Dave frowned. “Well, we’ve got a chance to make some decisions, show how we made them, and make them stick just for a few weeks. That will give us a chance to finish some work and rerank, if we have to.”
You probably share Dave’s problem. You have too many projects to do at the same time, not enough people, and not enough projects finishing. If that’s
the case, it’s time to consider ranking the projects your organization has. In this article, we will explore a number of approaches to ranking projects:
- Assigning projects a point value
- Assessing the risk of a project
- Reviewing the project context
- Using double or single elimination
- Ranking a project according to your organization’s mission and values
So let’s get started. First, list all your active projects —that’s your project backlog. Now it’s time to start asking the difficult questions.
ASK THIS QUESTION FIRST
Once you start ranking the projects, make sure you ask this question first:
Should this project be done at all?
If there’s no sponsor, no customer, and especially no identifiable value for the project, stop it.

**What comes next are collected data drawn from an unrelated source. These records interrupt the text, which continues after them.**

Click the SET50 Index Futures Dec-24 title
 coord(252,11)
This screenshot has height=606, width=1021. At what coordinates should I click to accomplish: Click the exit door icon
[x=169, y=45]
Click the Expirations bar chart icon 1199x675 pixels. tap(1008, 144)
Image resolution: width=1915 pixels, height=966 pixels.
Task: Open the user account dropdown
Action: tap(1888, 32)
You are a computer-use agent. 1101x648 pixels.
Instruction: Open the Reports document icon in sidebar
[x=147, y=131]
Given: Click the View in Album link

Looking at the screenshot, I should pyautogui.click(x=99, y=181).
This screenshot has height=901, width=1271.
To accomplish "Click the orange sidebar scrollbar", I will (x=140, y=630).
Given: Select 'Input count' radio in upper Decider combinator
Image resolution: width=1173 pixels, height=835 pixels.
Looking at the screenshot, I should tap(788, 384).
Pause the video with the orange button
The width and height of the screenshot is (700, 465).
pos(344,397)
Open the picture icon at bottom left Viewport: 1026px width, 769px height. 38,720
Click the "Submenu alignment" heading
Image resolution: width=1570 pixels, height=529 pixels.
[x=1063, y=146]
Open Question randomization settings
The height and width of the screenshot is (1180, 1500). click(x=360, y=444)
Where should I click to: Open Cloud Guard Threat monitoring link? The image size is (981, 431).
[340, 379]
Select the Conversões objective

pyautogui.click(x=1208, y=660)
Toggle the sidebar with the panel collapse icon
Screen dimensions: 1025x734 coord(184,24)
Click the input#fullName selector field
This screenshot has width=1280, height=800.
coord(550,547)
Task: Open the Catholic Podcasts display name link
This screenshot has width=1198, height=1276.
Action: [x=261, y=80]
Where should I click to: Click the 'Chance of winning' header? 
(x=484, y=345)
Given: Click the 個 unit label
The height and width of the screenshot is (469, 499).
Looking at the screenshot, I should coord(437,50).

Don’t be afraid to not do projects at all, and especially for now. Project portfolio management is about making choices that guide the technical staff to finishing work on just the most important projects in the organization. If you can’t make a compelling argument for finishing this project, put the project back on the project backlog for now. Or add it to a parking lot where you list the projects that are not under active consideration but that you don’t want to forget about.
More likely, the answer to the “Should we do this project?” question will be “yes,” and you will need to proceed to ranking your various projects. Ranking requires discussion among the sponsor and the customer or customer surrogate, as well as some description of project value.
RANKING WITH POINTS
Project value is the value of the project to the organization. If you could rank the projects with an ordinal ranking — as in, 1, 2, 3, and so on — your work would be done. But you often need more conversation than mere ordinal ranking affords. Points help you articulate the business value and provide a visible means of showing the relative business value of each project.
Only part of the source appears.